**PAGE EXCERPT:**
□ □ □ □
SAN FRANCISCO — In a Tenderloin courtroom, a sleeping woman is roused to stand before Judge Ron Albers.

She is dazed and dirty, but she is there. She staggers to face the judge, shrinking into her baggy sweatshirt and casting her eyes downward.

She knows she missed her last appearance, she says. But she made it here today and she still wants treatment. Albers’ response is gentle.

“You deserve it if you can follow through,” he tells her. He reminds her that she has a lot of good people — such as social workers and drug counsellors — in her corner.

Albers, a San Francisco Superior Court commissioner, has presided over San Francisco’s Community Justice Center since its inception five months ago.

The spirit of the center is in contrast with that of a traditional courtroom, where an endless string of offenders is pushed through a clogged system.

The 9,000-square-foot center handles misdemeanor and nonviolent felonies in the SoMa, the Tenderloin and the area around Civic Center. It was created to treat the root problems associated with so-called quality-of-life crimes such as graffiti, drug sale and use, and shoplifting. Offenders are given on-site and immediate access to counseling and are referred to housing and treatment for substance abuse and mental health issues. They can sign up for state and federal assistance and are walked through what can be complicated bureaucratic processes by justice center staff.

Yet for all its noble intentions, the center has been caught in San Francisco’s thorny politics from the start.

Before it even opened, the center was mired in funding battles at the Board of Supervisors and the ballot box.

The center was championed by Mayor Gavin Newsom, but its critics says it duplicates efforts already handled elsewhere in the justice system.

Now, in its fifth month of serving clients, the difficulties have only intensified.

San Francisco Public Defender Jeff Adachi says the Community Justice Center is a duplication of the longtime efforts of The City’s two other specialty courts: the drug court and the behavioral health court.
□ □ □ □
**DATASET EXCERPT:**
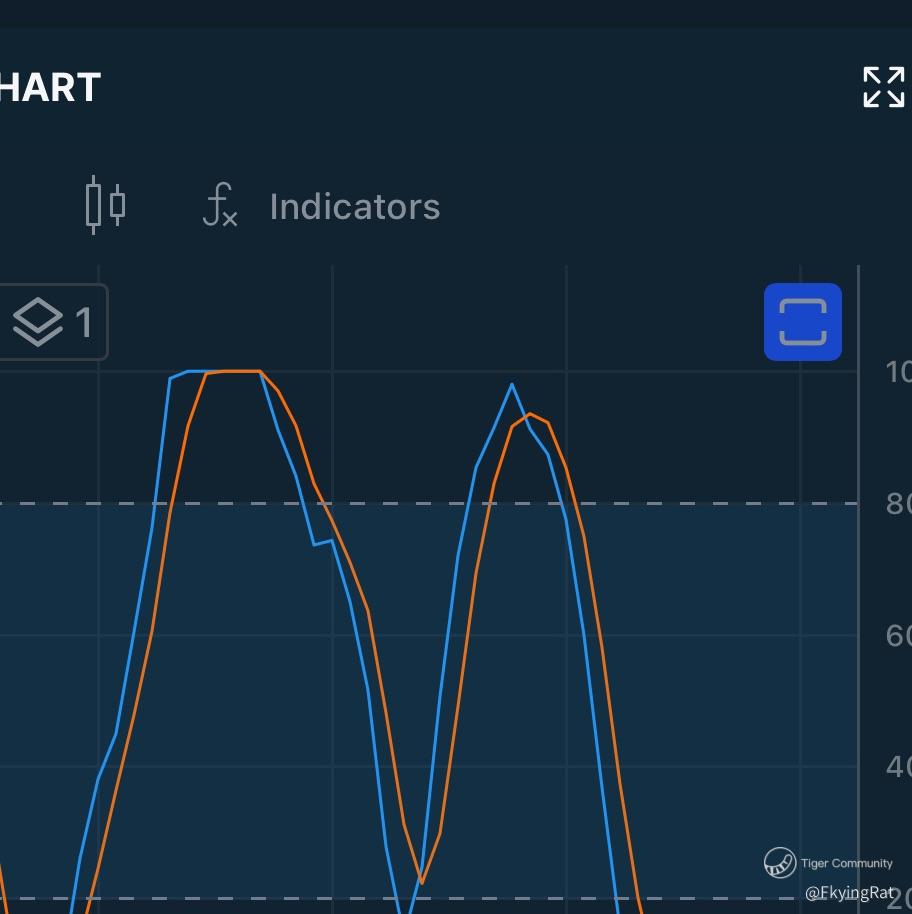Click the dashed 80 overbought level line
This screenshot has height=914, width=912.
tap(429, 503)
□ □ □ □
**CHALLENGE:** Return the passage of the article on San Francisco's Community Justice Center, word for word, from "The 9,000-square-foot center" up to and including "from the start.".

**RESPONSE FOR THIS EXERCISE:**
The 9,000-square-foot center handles misdemeanor and nonviolent felonies in the SoMa, the Tenderloin and the area around Civic Center. It was created to treat the root problems associated with so-called quality-of-life crimes such as graffiti, drug sale and use, and shoplifting. Offenders are given on-site and immediate access to counseling and are referred to housing and treatment for substance abuse and mental health issues. They can sign up for state and federal assistance and are walked through what can be complicated bureaucratic processes by justice center staff.

Yet for all its noble intentions, the center has been caught in San Francisco’s thorny politics from the start.